- [PROBLEM DESCRIPTION]:
In the data below, how many lines contain the word "computer"? Answer with the number alone.

DATA TO PROCESS START

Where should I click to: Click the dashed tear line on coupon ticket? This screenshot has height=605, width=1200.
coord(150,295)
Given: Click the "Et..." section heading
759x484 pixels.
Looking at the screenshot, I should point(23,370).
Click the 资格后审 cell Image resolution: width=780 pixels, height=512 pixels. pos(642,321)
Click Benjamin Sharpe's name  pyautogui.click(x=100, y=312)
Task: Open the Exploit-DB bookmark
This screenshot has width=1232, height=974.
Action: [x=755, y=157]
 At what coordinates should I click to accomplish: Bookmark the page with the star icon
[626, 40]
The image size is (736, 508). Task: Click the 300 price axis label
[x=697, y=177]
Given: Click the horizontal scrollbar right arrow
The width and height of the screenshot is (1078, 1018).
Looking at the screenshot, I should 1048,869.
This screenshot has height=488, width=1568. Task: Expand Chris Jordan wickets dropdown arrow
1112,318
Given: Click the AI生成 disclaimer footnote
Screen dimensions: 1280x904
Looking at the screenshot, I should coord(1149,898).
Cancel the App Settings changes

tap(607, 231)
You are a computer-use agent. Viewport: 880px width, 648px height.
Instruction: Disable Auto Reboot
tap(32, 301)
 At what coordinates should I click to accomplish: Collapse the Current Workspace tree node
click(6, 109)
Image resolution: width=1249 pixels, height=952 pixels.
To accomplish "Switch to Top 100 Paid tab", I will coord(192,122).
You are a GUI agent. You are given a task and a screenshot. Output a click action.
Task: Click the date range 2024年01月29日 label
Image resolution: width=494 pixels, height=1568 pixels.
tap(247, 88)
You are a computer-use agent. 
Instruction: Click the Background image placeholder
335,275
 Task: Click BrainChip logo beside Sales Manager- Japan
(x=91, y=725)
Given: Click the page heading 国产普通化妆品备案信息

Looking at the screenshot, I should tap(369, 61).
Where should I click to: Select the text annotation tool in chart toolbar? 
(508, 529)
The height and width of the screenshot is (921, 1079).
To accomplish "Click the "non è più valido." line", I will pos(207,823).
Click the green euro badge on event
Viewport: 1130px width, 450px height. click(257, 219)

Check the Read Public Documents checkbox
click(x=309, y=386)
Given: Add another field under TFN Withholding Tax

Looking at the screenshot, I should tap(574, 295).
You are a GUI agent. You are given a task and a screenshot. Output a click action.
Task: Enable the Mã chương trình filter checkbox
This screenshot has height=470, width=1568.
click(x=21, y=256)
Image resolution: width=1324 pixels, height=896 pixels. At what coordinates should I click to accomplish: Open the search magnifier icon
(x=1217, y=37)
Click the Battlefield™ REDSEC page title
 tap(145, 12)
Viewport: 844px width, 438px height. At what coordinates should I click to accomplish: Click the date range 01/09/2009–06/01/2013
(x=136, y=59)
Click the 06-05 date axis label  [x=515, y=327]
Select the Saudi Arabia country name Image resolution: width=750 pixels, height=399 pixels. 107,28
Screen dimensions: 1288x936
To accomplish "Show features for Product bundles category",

DATA TO PROCESS END

- [REPLY TO THE EXERCISE]:
2